**Records shown**.
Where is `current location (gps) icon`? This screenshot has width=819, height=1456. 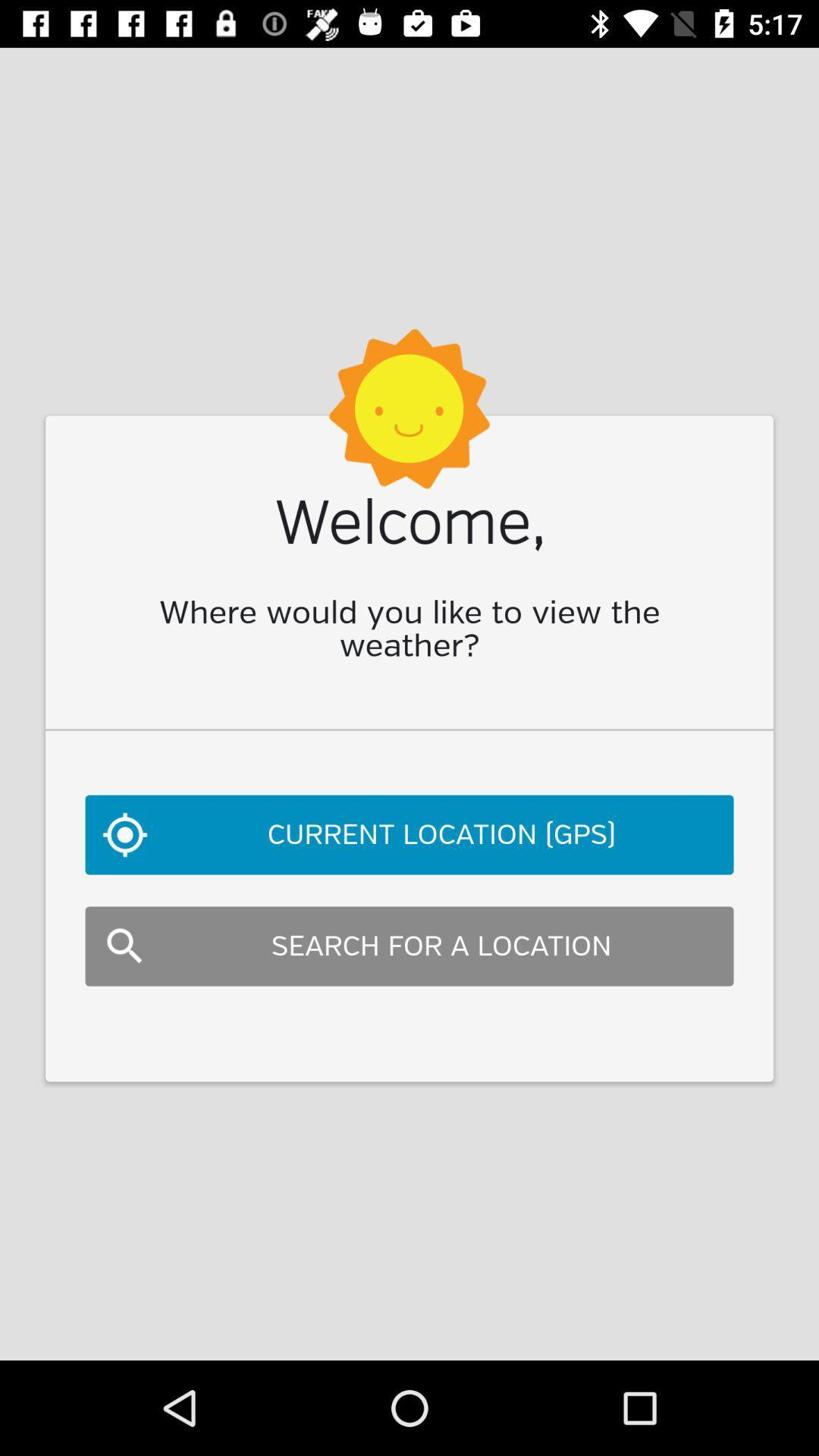
current location (gps) icon is located at coordinates (410, 833).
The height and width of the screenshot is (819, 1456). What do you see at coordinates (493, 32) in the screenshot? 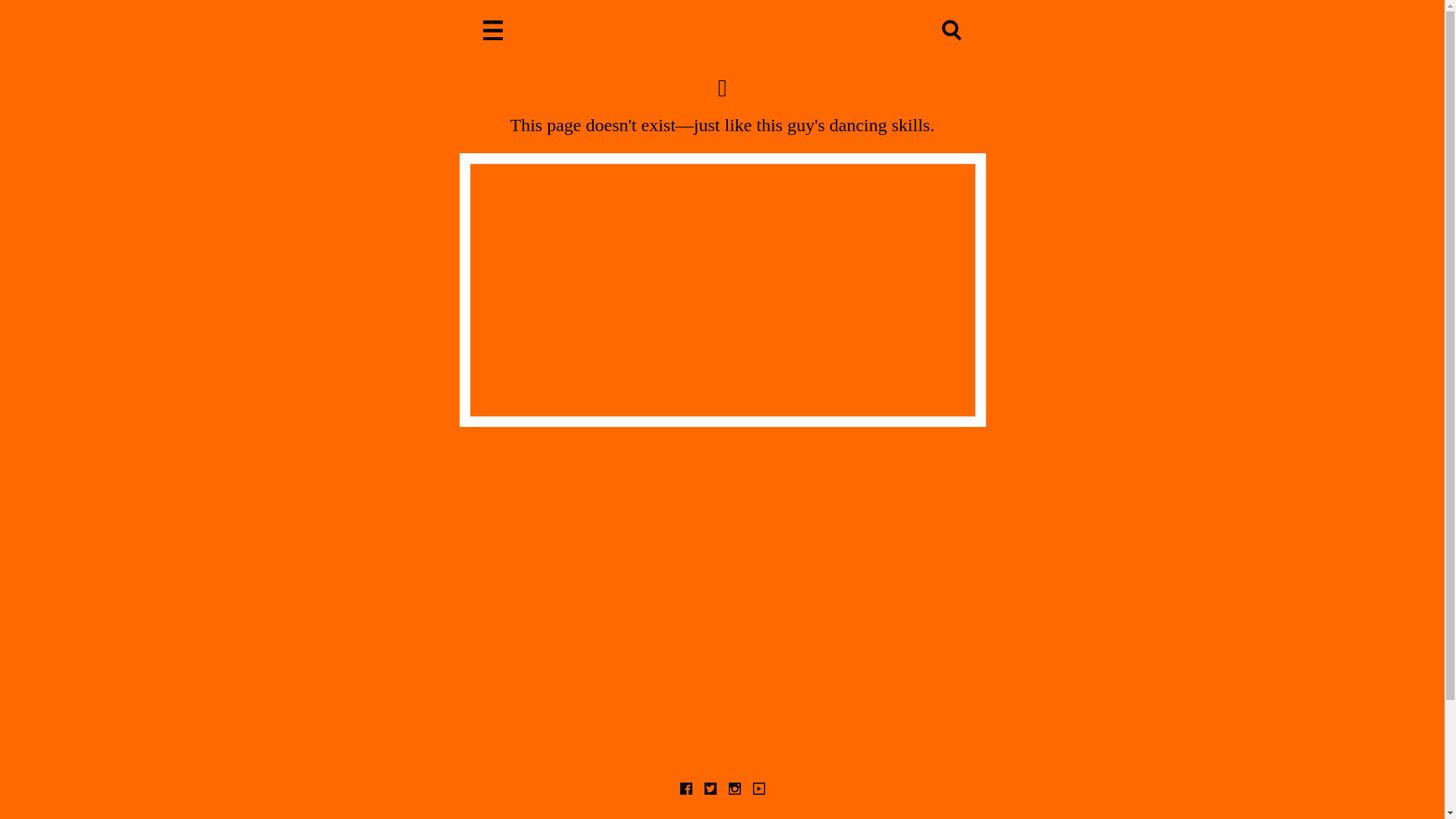
I see `'web-page-mockAsset 14'` at bounding box center [493, 32].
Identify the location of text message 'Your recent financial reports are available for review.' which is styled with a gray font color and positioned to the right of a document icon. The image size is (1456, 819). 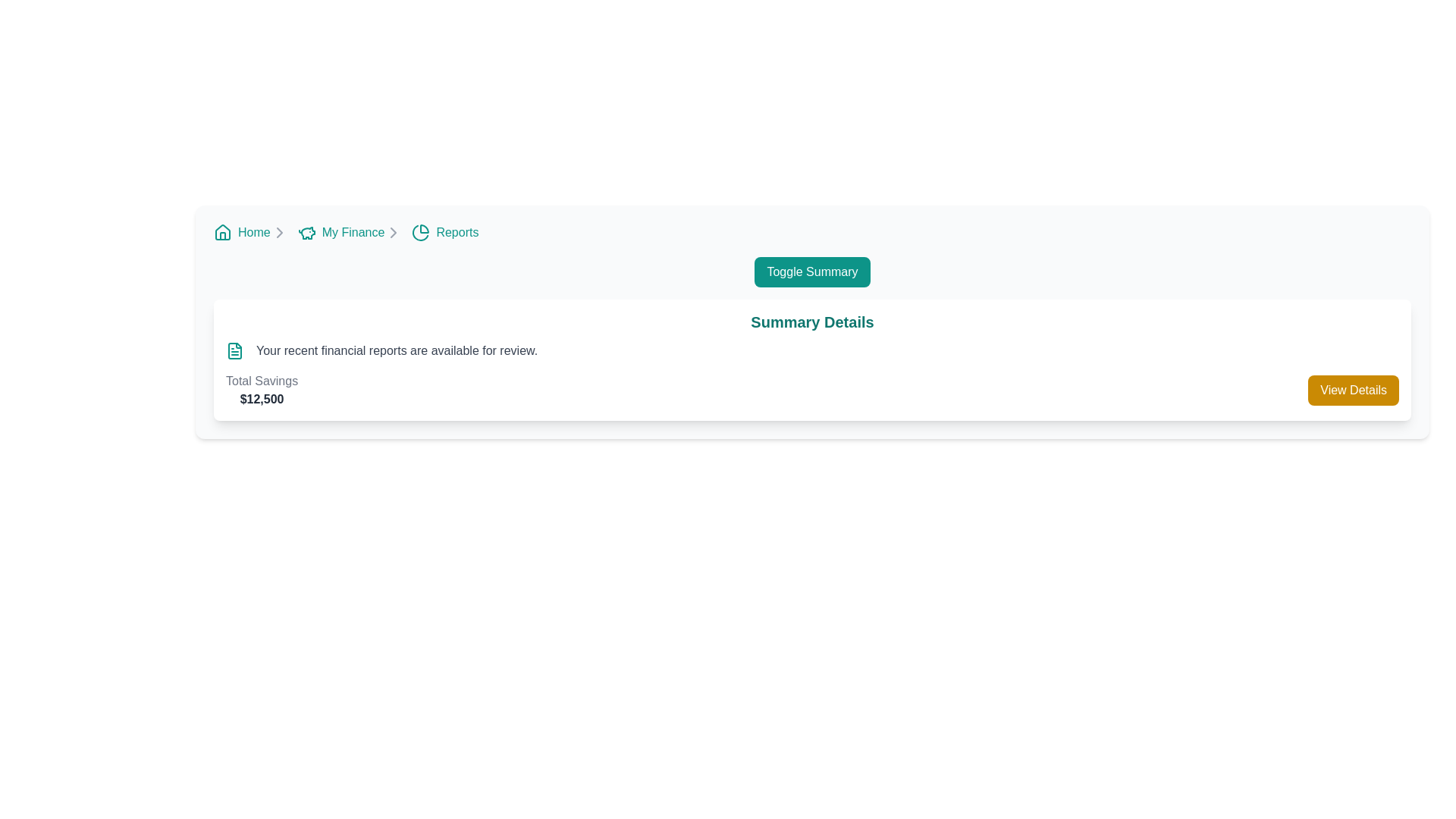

**Problem to solve**.
Reproduce the listing above verbatim, line for line, and omit the pictures.

**Finished answer**.
Where is `current location (gps) icon`? This screenshot has width=819, height=1456. 
current location (gps) icon is located at coordinates (410, 833).
The height and width of the screenshot is (819, 1456). What do you see at coordinates (493, 32) in the screenshot? 
I see `'web-page-mockAsset 14'` at bounding box center [493, 32].
Identify the location of text message 'Your recent financial reports are available for review.' which is styled with a gray font color and positioned to the right of a document icon. The image size is (1456, 819). 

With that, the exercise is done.